Our hints about a succesful game
Hi!Our team participated so many (if not all) of the PyWeek challenges, with better and worse ratings too. Having seen the winning entries, and ourselves having failed quite a few times, we gathered some experience about prospective games. I put a small article on our fresh blog http://mindless-labs.com/blog, sharing the important points of this experience.
We would be happy to hear your comments, and also read your detailed opinion.
Good luck! (log in to comment)
ron
Comments
First, of course, the 3d art is a matter of opinion of course, as is networking, IMO.
Second, the networking one. Last time around we had an awesome game I think, and the only thing we had planned we didn't finish was the networking and a bit of the interface. It wasn't the game wasn't done or balanced, we had 2-3 days alone for the networking. Yes it failed, but that was because we were trying some new approaches to it, so we could learn, instead of just doing as we had before. And from what I have seen, assuming you do it correctly, networking is a major bonus - assuming you have the time ;)

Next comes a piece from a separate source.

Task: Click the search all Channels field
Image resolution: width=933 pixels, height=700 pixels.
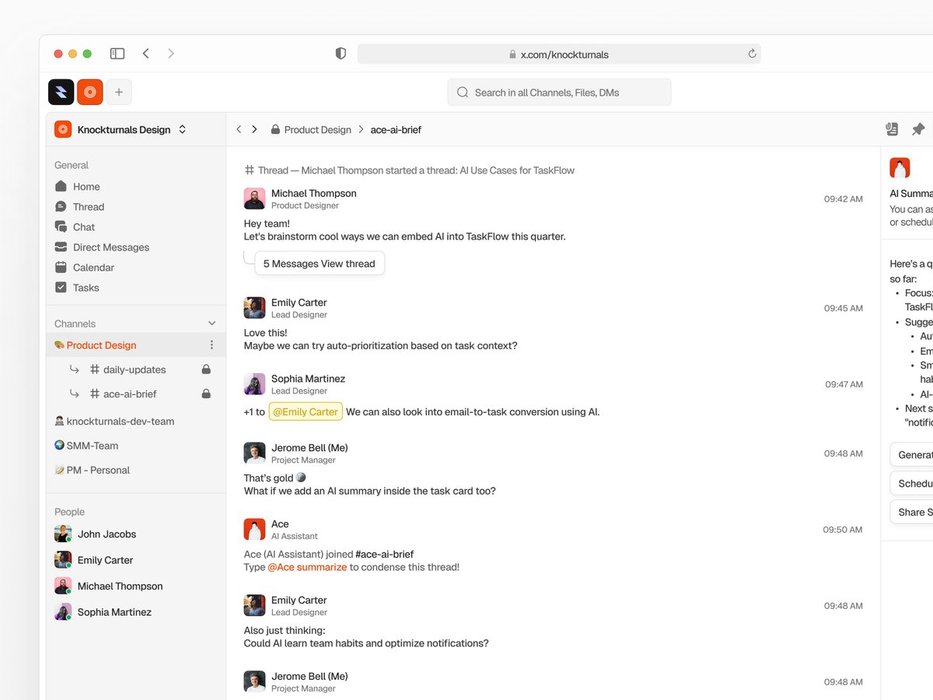Action: [x=559, y=93]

And lastly I don't get the last one very well ;) Some of the best games haven't been *terribly* innovative, but they were incredibly well done, and they followed the rules, others have, it is a toss-up a lot. People always rate down, even if they don't DQ, for breaking rules...

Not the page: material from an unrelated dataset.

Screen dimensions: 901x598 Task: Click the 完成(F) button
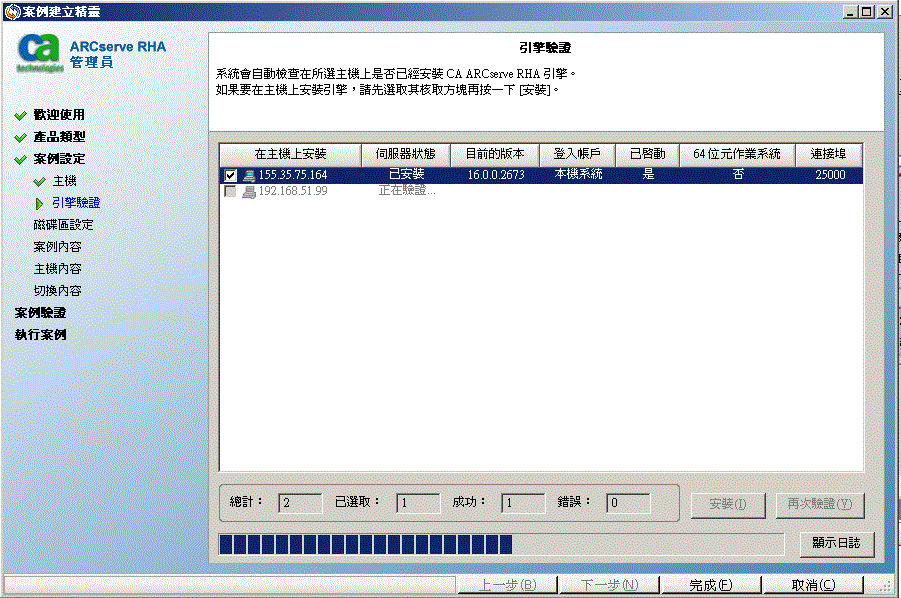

Overall, though, I like it and it is an interesting read :) Thanks :)
Martin on 2008/08/28 13:02:
All excellent advice, in my opinion.
The only thing I'd have put differently is your comment on 3d graphics. In my opinion, 3d graphics aren't hard. They're different, but not inherently hard. I personally can't do pixel graphics to save my life, which is why I stick to vector stuff and 3d. It's all about playing to your personal strengths. If you're a Blender whiz, but fall to pieces when faced with Photoshop, then go with what you know.